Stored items
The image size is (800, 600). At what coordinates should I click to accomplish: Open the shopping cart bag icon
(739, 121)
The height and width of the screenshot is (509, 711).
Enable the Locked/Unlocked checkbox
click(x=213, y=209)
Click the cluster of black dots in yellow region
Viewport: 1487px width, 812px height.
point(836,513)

...

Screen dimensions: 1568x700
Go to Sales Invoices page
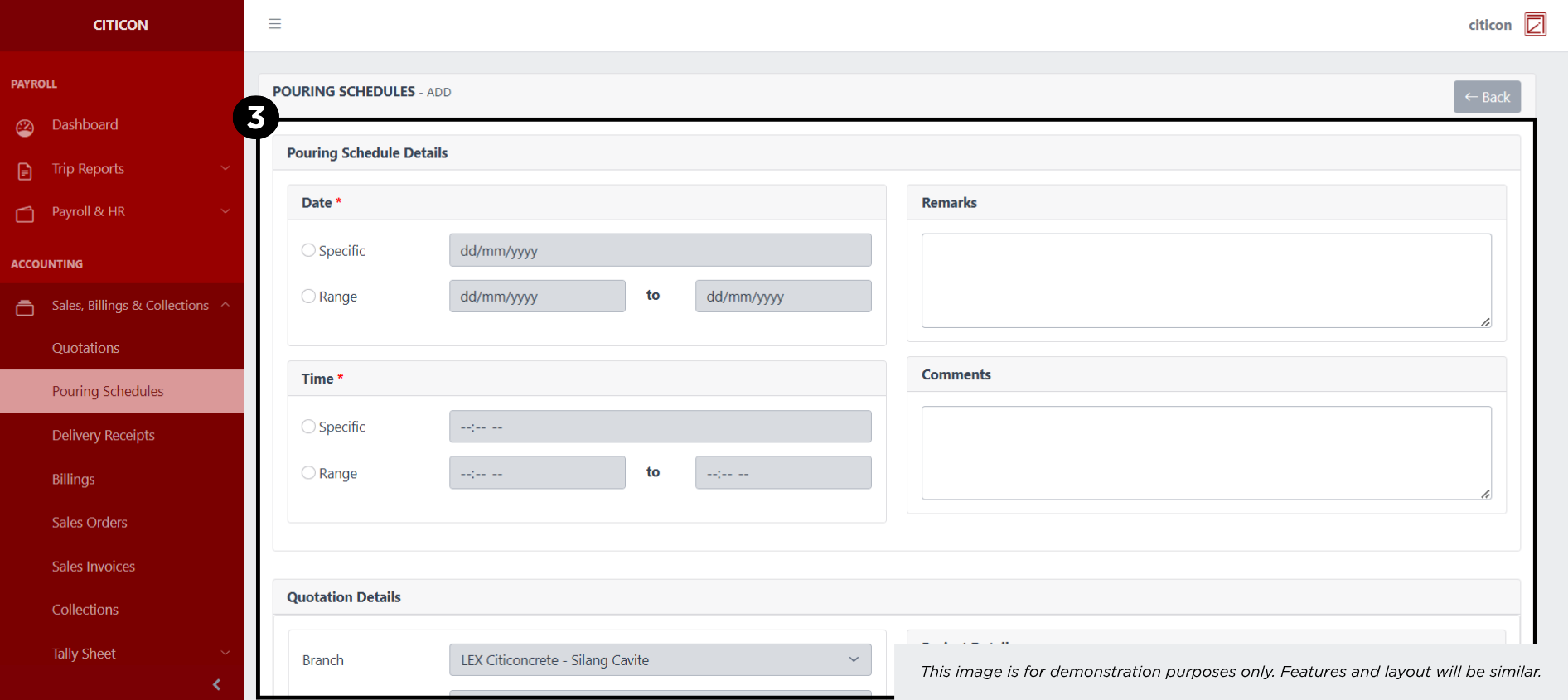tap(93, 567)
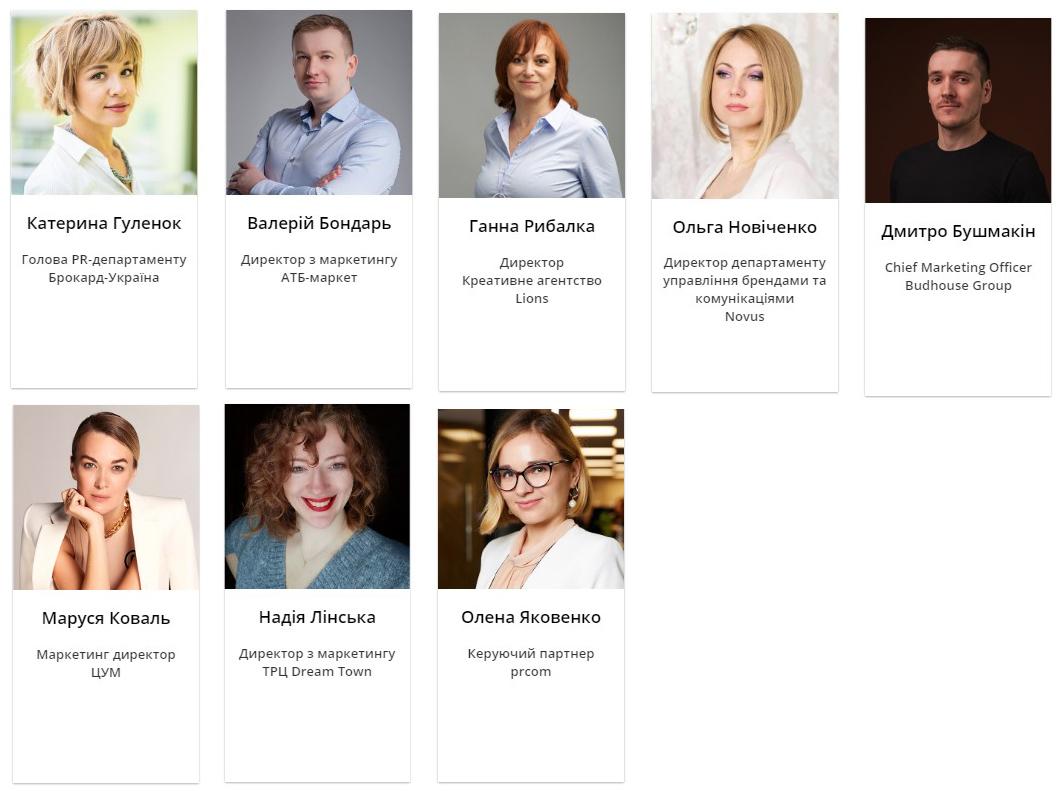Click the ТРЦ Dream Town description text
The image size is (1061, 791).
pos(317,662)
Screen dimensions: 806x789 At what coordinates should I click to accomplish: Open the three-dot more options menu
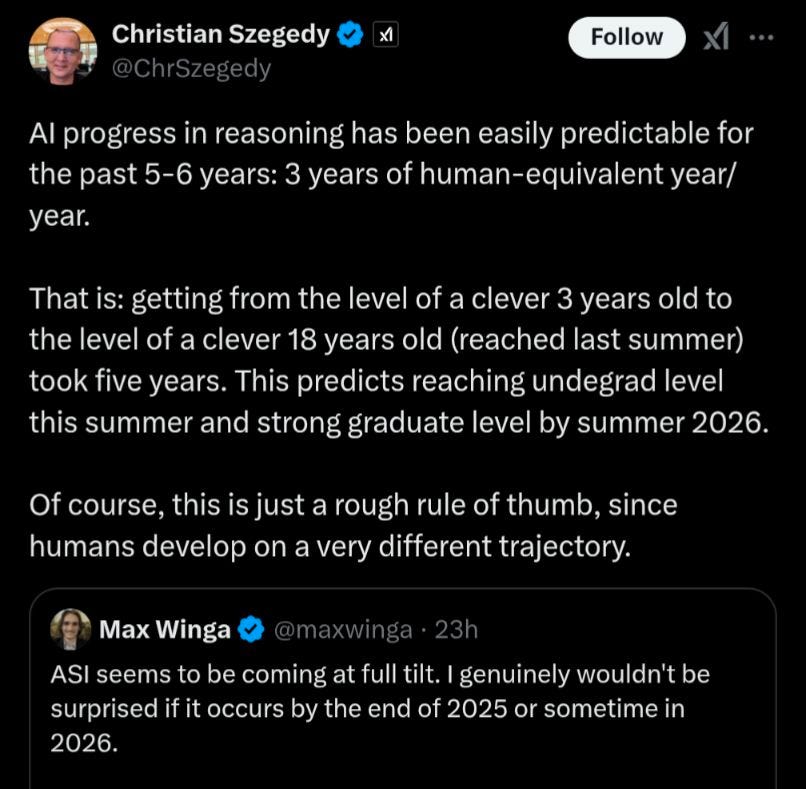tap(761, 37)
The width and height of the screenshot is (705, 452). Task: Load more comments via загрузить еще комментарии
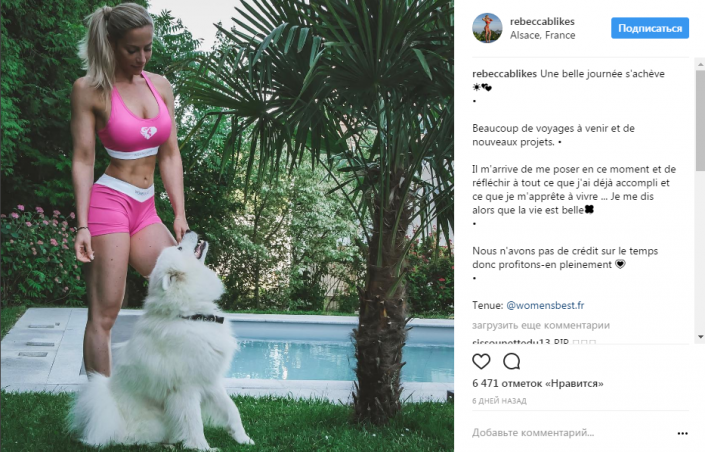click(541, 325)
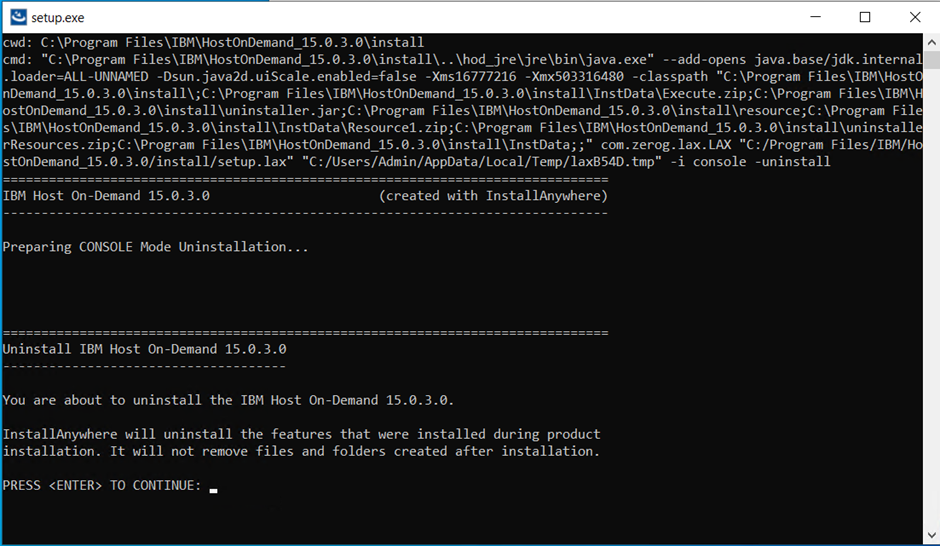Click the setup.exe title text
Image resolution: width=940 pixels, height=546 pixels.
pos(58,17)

■ Your instructions
Of all the entries above, output exactly the lines between the one holding "The image size is (800, 600)." and the one holding "Click the cluster", inclusive.

■ Answer box
The image size is (800, 600). At what coordinates should I click to accomplish: Open the shopping cart bag icon
(739, 121)
The height and width of the screenshot is (509, 711).
Enable the Locked/Unlocked checkbox
click(x=213, y=209)
Click the cluster of black dots in yellow region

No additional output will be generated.